• READING PASSAGE:
Primary care gets boost in resident Match
■ Family medicine, internal medicine and pediatrics residencies saw a 4% increase in medical student matches. Primary care physician leaders hope this starts an upward trend.
When students from the University of Chicago Pritzker School of Medicine opened their resident Match envelopes in March 2009, only one was bound for a family medicine residency. On Match Day 2010, 12 future family doctors were among the 114 students who unsealed their fates in an auditorium that exploded with shrieks of joy when the big moment arrived.
The family medicine shift among the University of Chicago seniors is indicative of a greater nationwide interest in primary care. There was a 9% rise in the number of U.S. allopathic medical school seniors choosing family medicine -- compared with a 7% drop in 2009.
The number of students matched to internal medicine, family medicine and pediatrics residencies rose 4% after falling slightly in 2008 and 2009. More primary care residency positions were offered in 2010, but the proportion of American allopathic grads choosing primary care also went up 1% over 2009.
Among all applicants in the National Resident Matching Program -- including U.S. allopathic students who graduated in previous years, international medical graduates, osteopathic students and others -- the number matched to primary care residencies increased 2.3% from 2009 to 2010. American grads filled 66% of the 25,520 residency positions available in all specialties. Other applicants filled another 7,401 positions, and 1,142 slots were left unfilled.
Physician leaders and medical school officials attributed the uptick in primary care residencies in part to the health system reform debate, which they say has focused renewed attention on the need for better primary care.
The shortage of family physicians was a factor in University of Chicago medical student Liz Brown's decision to enter family medicine.
"We need good primary care in this country, so I'm really excited to be part of a group of physicians that's going to provide it," said Brown, who is headed to the family medicine residency program at the Warren Alpert Medical School of Brown University and the Memorial Hospital of Rhode Island. "Money wasn't the driving force for me. It's providing good care to people who need it."

• DATASET RECORDS:
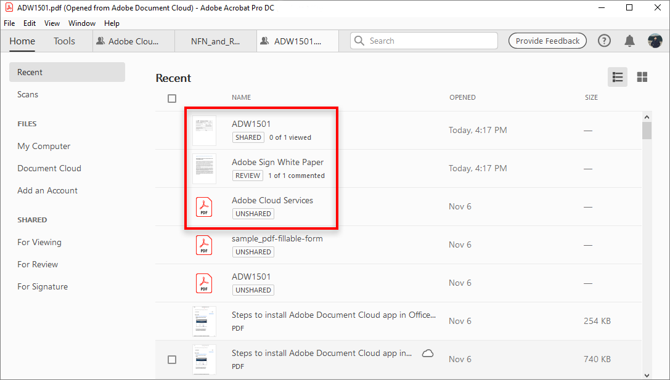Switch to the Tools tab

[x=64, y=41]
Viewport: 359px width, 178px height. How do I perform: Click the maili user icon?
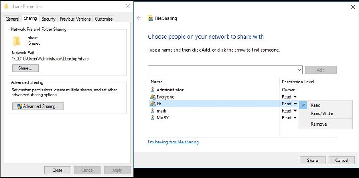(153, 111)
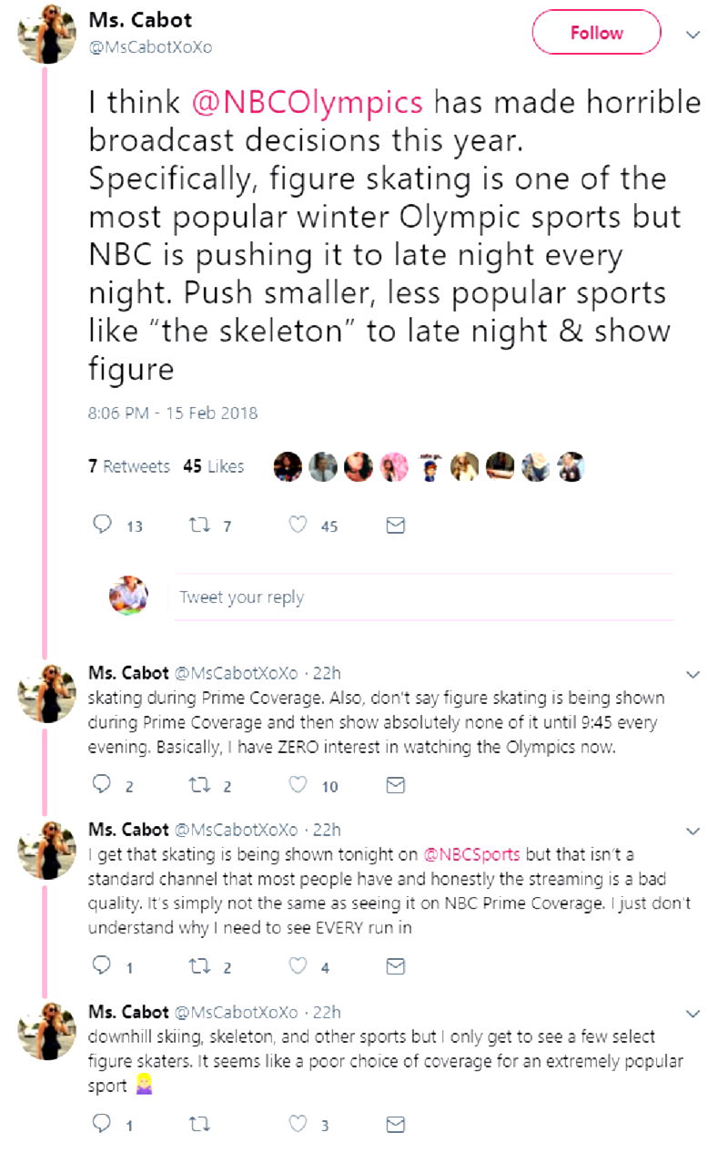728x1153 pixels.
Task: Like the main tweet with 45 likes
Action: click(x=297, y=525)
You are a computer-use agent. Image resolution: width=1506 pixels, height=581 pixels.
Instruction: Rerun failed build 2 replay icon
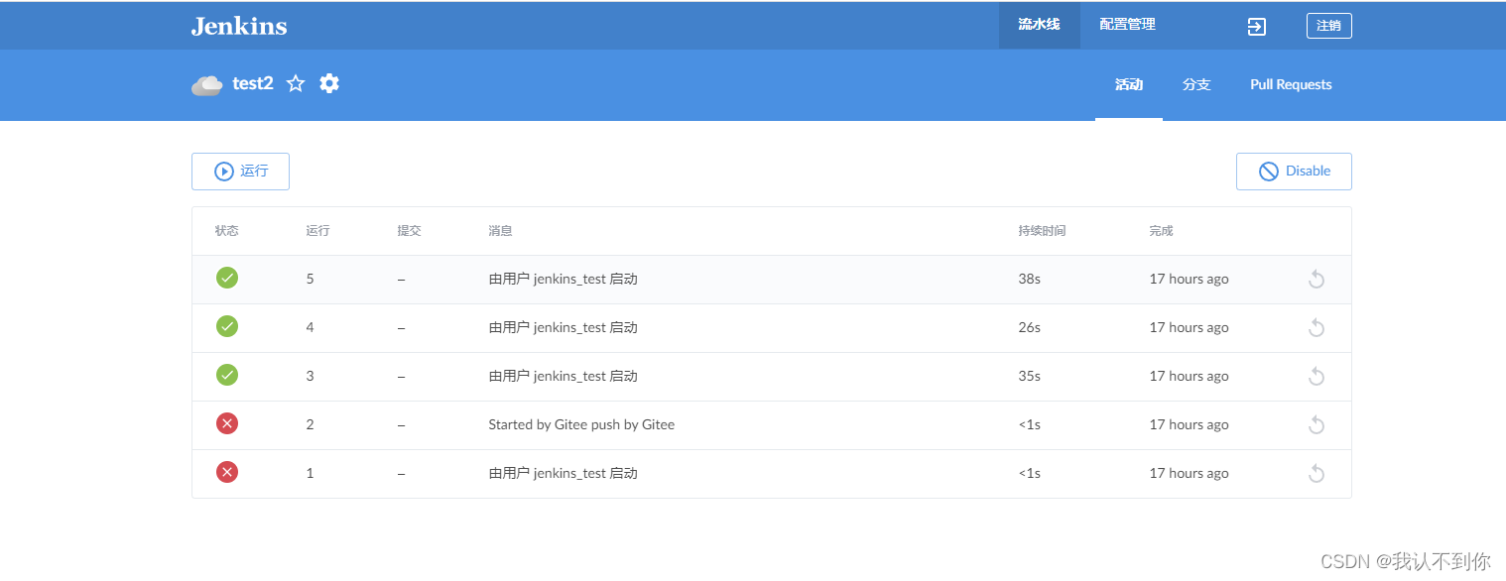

• TASK REQUIREMENTS:
1 - Could you transcribe the article on the primary care Match, starting with "Among all applicants" and going on through "better primary care."?
2 - How would you sum up the article on the primary care Match in two sentences?
3 - Which residency specialties does the article on the primary care Match group together as primary care?

• ANSWERS TO THIS EXERCISE:
1 -
Among all applicants in the National Resident Matching Program -- including U.S. allopathic students who graduated in previous years, international medical graduates, osteopathic students and others -- the number matched to primary care residencies increased 2.3% from 2009 to 2010. American grads filled 66% of the 25,520 residency positions available in all specialties. Other applicants filled another 7,401 positions, and 1,142 slots were left unfilled.
Physician leaders and medical school officials attributed the uptick in primary care residencies in part to the health system reform debate, which they say has focused renewed attention on the need for better primary care.

2 - In the 2010 resident Match, the number of students matched to internal medicine, family medicine and pediatrics residencies rose 4%. This included a 9% rise in U.S. allopathic seniors choosing family medicine after a 7% drop in 2009, and physician leaders and medical school officials attributed the uptick partly to the health system reform debate.

3 -
- Family medicine
- Internal medicine
- Pediatrics